His doctoral dissertation of 1980 (published 1981) was about the portrayal of barbarians in Athenian art in the sixth and fifth centuries B.C.

He received a travel fellowship from the German Archaeological Institute from 1980 to 1981, traveling through the Mediterranean.

==Professional career==

After his travels, Raeck received an appointment at the Institute for Classical Archaeology at LMU Munich, where he wrote his habilitation (1987; published 1992) on classic picture themes in late antiquity.

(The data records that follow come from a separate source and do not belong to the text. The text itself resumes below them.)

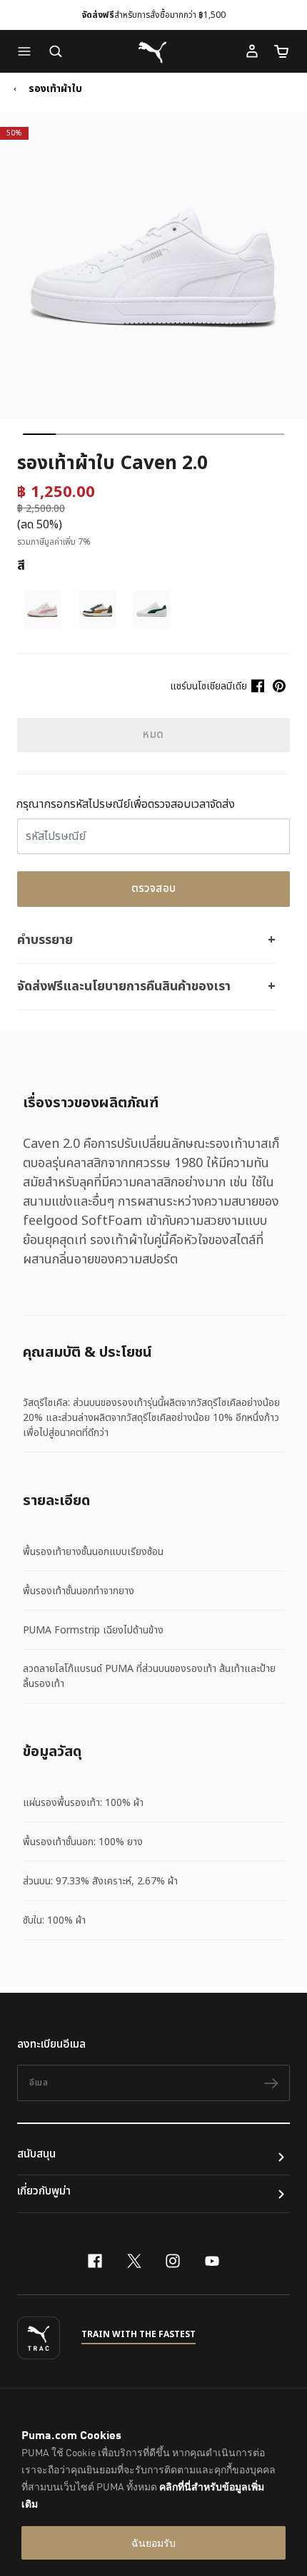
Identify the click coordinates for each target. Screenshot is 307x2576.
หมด (153, 735)
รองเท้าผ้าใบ (55, 89)
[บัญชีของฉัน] (252, 51)
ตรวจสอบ (153, 889)
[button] (28, 51)
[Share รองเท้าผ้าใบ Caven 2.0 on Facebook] (257, 686)
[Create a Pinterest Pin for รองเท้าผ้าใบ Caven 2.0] (279, 686)
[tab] (39, 434)
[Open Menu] (28, 51)
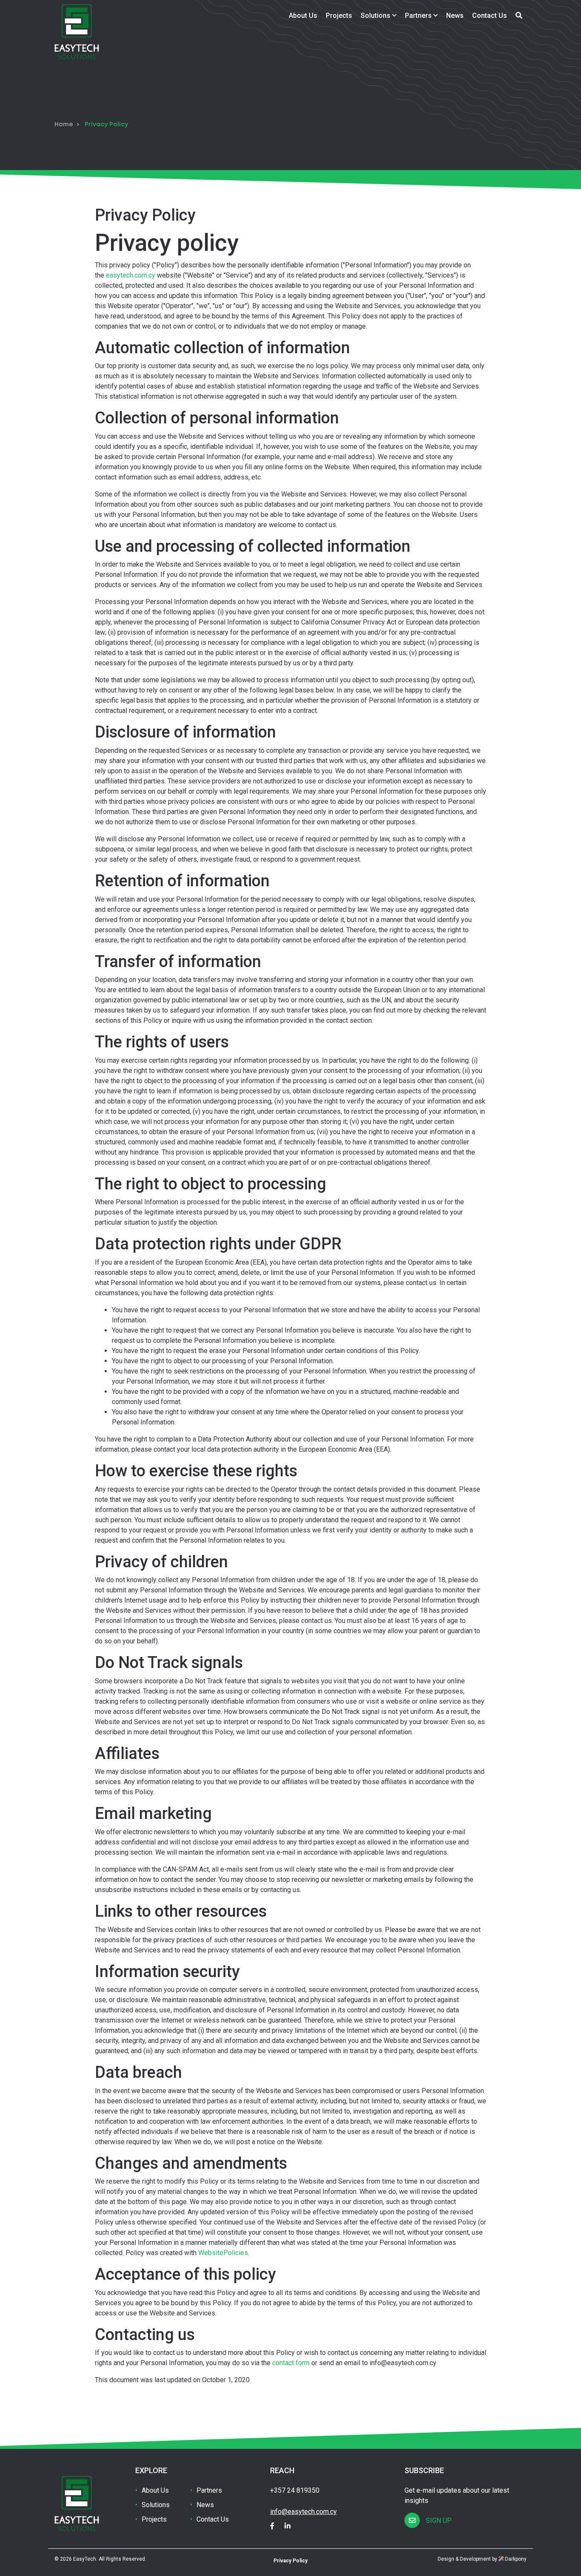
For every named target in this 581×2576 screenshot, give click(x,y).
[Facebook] (276, 2526)
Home (63, 125)
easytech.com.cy (130, 275)
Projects (339, 15)
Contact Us (489, 15)
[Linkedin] (292, 2526)
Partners (419, 15)
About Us (303, 15)
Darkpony (515, 2559)
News (455, 15)
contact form (291, 2363)
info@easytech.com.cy (303, 2512)
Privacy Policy (290, 2561)
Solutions (376, 15)
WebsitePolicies (223, 2253)
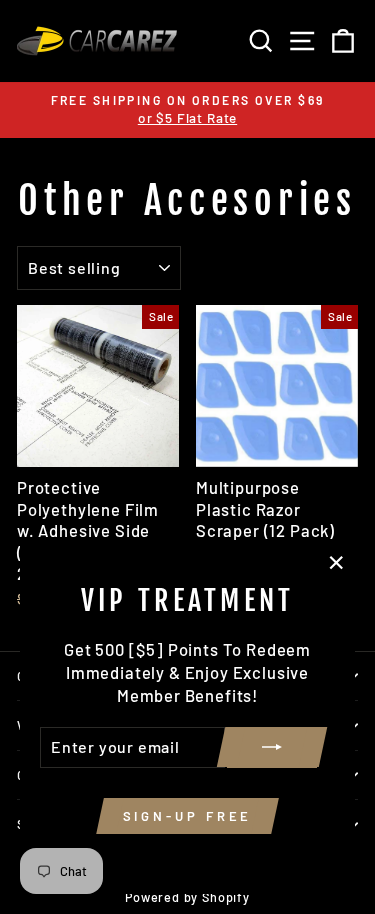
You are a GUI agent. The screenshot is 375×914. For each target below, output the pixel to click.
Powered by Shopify (187, 897)
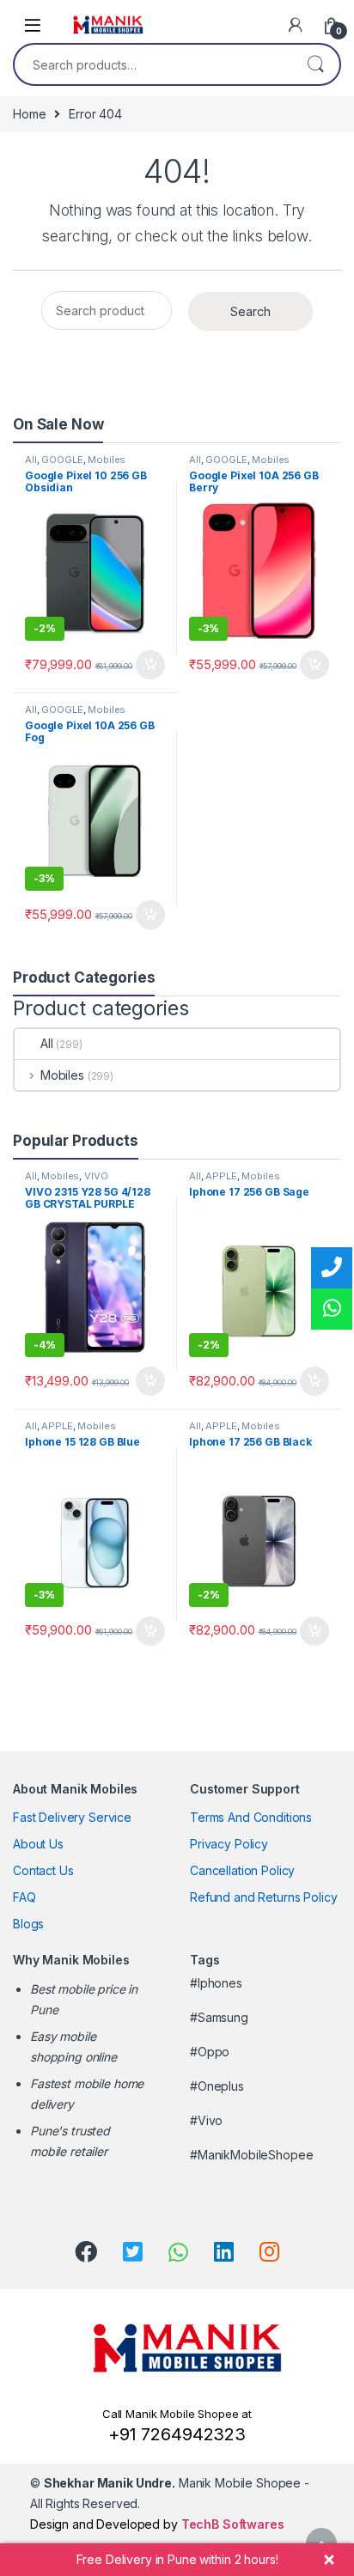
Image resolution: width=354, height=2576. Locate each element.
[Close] (329, 2560)
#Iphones (216, 1983)
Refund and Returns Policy (264, 1897)
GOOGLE (61, 460)
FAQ (24, 1897)
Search (315, 64)
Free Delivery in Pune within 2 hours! (177, 2559)
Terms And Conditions (251, 1817)
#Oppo (209, 2051)
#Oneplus (217, 2086)
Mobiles (106, 460)
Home (29, 114)
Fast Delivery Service (72, 1817)
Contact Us (43, 1870)
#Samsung (219, 2017)
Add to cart (150, 664)
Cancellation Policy (242, 1870)
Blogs (28, 1923)
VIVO (95, 1176)
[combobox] (153, 64)
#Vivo (206, 2120)
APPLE (220, 1176)
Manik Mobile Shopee (172, 2483)
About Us (38, 1843)
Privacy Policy (229, 1843)
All (31, 460)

In 1994, he took a position in classical archaeology at the University of Greifswald. Two years later, he transferred to a post at Goethe University Frankfurt, where he held a teaching position in classical archaeology until 2015.

===Research===

Raeck participated in Wolfgang Radt's excavation at Pergamon from 1972 through 1975. From 1982 through 1995, he directed the restoration of the Pergamon Trajaneum. In addition, he has led the digs at Priene since 1998, where he directs the Deutsche Forschungsgemeinschaft's project on urban development and housing and living conditions in ancient Priene as well The Hellenistic Polis as a Form of Life: Priene project.

==Selected publications==

- Zum Barbarenbild in der Kunst Athens im 6. und 5. Jahrhundert v. Chr. Habelt: Bonn 1981 (Habelts Dissertationsdrucke. Reihe Klassische Archäologie, H. 14), ISBN 3-7749-1814-7
- Modernisierte Mythen. Zum Umgang der Spätantike mit klassischen Bildthemen Steiner: Stuttgart 1992, ISBN 3-515-05858-3 .
- Editor with Christoff Neumeister. Rede und Redner. Bewertung und Darstellung in den antiken Kulturen. Bibliopolis: Möhnesee 2000 (Frankfurter Archäologische Schriften, Bd. 1), ISBN 3-933925-07-X .
- Editor with Dirk Steuernagel. Das Gebaute und das Gedachte. Siedlungsform, Architektur und Gesellschaft in prähistorischen und antiken Kulturen. Habelt, Bonn 2012 (Frankfurter Archäologische Schriften, Bd. 21), ISBN 978-3-7749-3816-8 .
- Editor with C. Becker. Guido von Kaschnitz-Weinberg. Gelehrter zwischen Archäologie und Politik. Frankfurt a. M. 2016.
- "Das dritte nachchristliche Jahrhundert in der archäologischen Forschung und Bewertung. Das Beispiel des Porträts," in: A. Eich et al. (eds.), Das dritte Jahrhundert. Kontinuitäten, Brüche, Übergänge (Stuttgart 2017), pp. 15 – 33.